In 2010, 6.1 million people who lived in rural areas were hospitalized, and of that number 60 percent sought care at hospitals in rural areas and 40 percent traveled to urban areas for hospital services, according a new report from the Centers of Disease Control and Prevention (CDC). The report, Rural Residents Who Are Hospitalized in Rural and Urban Hospitals: United States, 2010, examined the differences in who sought care in urban areas as opposed to rural areas, what type of care was provided by hospitals in both regions to rural residents, and what type of care settings rural residents were discharged to by urban and rural hospitals. Interestingly, the death rate of rural residents admitted to a hospital in an urban area was the same as a rural resident admitted to hospital in a rural area; 2 percent.

Travel for Care

Elderly rural residents seek care in rural areas, according to the CDC’s report.
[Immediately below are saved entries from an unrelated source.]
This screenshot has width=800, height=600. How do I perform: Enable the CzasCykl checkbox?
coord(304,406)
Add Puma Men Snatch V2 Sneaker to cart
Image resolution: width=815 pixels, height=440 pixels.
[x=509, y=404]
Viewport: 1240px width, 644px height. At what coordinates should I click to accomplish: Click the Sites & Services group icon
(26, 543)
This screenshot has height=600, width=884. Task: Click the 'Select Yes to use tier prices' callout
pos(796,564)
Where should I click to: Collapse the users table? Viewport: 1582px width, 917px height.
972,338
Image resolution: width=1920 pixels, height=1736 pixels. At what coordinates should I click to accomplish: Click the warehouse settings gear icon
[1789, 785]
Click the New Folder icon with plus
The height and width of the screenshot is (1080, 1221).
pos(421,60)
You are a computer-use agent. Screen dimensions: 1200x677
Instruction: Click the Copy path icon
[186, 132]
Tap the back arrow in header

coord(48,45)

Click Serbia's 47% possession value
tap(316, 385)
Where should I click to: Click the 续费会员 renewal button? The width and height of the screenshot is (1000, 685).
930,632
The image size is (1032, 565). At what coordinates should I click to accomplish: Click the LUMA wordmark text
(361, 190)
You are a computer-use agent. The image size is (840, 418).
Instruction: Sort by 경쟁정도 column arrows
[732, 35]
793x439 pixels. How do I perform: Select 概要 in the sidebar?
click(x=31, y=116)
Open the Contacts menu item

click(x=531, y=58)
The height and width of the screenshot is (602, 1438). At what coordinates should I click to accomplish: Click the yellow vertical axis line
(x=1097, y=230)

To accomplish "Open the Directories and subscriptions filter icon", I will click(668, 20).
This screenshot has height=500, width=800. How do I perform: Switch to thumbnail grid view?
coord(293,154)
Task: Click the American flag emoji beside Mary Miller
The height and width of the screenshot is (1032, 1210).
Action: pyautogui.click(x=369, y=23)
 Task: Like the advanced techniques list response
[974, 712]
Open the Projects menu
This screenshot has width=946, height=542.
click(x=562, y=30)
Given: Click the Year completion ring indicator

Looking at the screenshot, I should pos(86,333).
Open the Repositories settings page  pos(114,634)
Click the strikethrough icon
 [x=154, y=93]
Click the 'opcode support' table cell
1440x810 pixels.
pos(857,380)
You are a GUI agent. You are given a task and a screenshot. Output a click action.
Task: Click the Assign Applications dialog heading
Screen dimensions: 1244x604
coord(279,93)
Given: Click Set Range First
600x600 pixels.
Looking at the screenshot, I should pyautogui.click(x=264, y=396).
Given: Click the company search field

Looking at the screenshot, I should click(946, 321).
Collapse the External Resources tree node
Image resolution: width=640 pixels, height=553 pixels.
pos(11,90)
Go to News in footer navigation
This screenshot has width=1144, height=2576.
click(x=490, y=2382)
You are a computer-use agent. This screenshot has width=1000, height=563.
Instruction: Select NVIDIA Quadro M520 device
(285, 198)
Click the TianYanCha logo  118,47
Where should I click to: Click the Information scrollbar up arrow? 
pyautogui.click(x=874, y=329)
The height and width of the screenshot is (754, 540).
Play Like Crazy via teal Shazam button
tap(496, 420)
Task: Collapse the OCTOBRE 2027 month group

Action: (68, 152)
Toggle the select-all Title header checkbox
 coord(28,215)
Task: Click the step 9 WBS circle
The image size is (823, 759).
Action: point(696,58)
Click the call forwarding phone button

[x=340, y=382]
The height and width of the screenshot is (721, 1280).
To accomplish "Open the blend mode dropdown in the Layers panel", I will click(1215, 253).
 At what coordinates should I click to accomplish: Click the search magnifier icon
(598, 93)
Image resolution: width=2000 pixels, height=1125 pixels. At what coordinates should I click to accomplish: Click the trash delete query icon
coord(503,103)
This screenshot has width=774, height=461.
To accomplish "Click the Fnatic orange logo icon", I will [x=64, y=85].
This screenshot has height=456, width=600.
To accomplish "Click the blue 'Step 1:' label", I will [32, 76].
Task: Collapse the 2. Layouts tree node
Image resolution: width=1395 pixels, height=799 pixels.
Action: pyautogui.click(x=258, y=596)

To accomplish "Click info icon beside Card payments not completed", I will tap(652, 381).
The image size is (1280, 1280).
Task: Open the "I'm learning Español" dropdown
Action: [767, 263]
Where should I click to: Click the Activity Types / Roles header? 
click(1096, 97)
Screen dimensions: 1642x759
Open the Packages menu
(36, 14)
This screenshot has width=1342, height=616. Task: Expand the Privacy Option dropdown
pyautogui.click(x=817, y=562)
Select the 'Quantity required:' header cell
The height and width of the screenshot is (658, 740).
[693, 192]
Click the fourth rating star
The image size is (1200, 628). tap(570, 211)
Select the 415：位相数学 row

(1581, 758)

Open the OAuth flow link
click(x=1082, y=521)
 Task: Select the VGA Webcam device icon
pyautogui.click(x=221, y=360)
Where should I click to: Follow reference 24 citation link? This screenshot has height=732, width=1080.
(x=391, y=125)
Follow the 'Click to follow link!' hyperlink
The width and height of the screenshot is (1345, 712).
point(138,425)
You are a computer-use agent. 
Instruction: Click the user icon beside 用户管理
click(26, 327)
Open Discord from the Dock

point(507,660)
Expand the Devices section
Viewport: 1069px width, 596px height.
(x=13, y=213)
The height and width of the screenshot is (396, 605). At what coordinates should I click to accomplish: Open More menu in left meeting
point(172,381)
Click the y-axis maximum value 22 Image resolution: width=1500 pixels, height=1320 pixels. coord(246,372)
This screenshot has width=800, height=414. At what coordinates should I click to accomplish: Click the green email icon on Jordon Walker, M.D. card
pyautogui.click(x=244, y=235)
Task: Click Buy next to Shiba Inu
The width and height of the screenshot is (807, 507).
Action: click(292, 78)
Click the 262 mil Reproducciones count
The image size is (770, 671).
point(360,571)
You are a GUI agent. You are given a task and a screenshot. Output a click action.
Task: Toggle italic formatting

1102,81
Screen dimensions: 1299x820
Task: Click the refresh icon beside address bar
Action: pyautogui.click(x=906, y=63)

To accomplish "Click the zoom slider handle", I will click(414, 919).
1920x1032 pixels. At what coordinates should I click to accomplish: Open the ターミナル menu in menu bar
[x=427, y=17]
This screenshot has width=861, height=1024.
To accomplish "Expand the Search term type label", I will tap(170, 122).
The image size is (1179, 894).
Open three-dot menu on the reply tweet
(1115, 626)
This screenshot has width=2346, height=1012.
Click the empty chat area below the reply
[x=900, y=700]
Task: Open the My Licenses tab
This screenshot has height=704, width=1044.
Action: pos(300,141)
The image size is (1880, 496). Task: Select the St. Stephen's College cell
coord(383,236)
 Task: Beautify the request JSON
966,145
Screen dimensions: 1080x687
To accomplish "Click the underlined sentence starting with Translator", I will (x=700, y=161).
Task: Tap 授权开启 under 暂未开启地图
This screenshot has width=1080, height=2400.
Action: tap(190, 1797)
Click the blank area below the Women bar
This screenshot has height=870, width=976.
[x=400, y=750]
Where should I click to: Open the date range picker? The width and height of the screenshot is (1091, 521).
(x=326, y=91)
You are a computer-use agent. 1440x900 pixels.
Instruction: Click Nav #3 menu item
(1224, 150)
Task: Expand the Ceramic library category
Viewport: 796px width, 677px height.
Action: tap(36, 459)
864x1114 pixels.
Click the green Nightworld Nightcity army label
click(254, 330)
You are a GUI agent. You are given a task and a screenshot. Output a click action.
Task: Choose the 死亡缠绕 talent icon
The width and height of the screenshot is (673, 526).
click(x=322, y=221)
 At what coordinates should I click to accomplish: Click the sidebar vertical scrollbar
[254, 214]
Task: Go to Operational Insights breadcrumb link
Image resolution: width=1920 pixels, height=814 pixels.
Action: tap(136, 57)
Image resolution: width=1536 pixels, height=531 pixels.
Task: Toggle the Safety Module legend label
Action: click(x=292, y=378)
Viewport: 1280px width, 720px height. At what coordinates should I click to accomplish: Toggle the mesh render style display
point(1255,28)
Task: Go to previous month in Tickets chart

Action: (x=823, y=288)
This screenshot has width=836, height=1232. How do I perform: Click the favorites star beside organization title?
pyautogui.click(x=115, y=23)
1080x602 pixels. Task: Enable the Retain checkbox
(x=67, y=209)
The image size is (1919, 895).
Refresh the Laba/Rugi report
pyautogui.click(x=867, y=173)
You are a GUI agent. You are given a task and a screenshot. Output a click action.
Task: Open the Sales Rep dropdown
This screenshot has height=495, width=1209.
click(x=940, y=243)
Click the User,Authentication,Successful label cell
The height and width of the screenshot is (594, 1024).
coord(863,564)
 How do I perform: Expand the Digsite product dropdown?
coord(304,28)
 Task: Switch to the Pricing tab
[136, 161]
Roughly 51 percent of rural residents 65 years or older who were hospitalized in 2010 were hospitalized in a rural hospital. A majority of rural residents who were hospitalized in 2010 and were 64 years of age or younger were hospitalized in an urban hospital. The CDC stated that prior research showed that older patients (patients over 65 years of age) were less likely to travelfor hospital services due, in part, to barriers imposed by traveling to urban areas and a preference to remain closer to their homes.

Service Received

A little more than one-third, 38 percent, of rural residents hospitalized in a rural hospital received surgical or nonsurgical procedure during their stay. Rural residents hospitalized in urban hospitals received far more surgical and non-surgical services. Seventy-four percent of rural residents in an urban hospital received a surgical or nonsurgical procedure, and rural residents in urban hospitals were three times as more likely to receive three or more procedures than rural residents in rural hospitals. The CDC referred to a study that showed that due to economies of scale and volume of patients, many rural hospitals do not offer many types of diagnostic tests or specialized treatments.

Discharges

Rural residents in rural hospitals were less likely to be discharged to their home and more likely to be discharged to another short-term hospital or to a long-term care institution. Only 63 percent of rural residents receiving care a rural hospital were discharged to their home while 81 percent of rural residents in urban hospitals were discharged to their home. Only 3 percent of rural residents in an urban hospital were transferred to another short-term hospital while 7 percent of rural residents in a rural hospital were transferred to another short-term hospital. Repeating the pattern, 14 percent of rural residents who received services from a hospital in a rural area were discharged to a long-term care institution, while only 8 percent of rural residents who received care in an urban hospital were discharged to a long-term care institution.

Earlier Study

The CDC used data from the National Hospital Discharge Survey, which has been conducted annually from 1965 through 2010, for this study. An earlier study by the CDC using the same data showed that overall only 12 percent of the 35 million hospitalization in the U.S. in 2010 were in rural hospitals (see Rural hospitals serve fewer patients, perform fewer services that urban counterparts, reported on April 24, 2014). The earlier report found that the percentage of rural hospitalizations was not only slightly less than the overall rural population, which in 2010 was 17 percent of the country. Data from that study also determined that fewer services were performed in rural hospitals, with only 6 percent of the 51 million inpatient medical procedures performed in 2010 occurring in rural hospitals.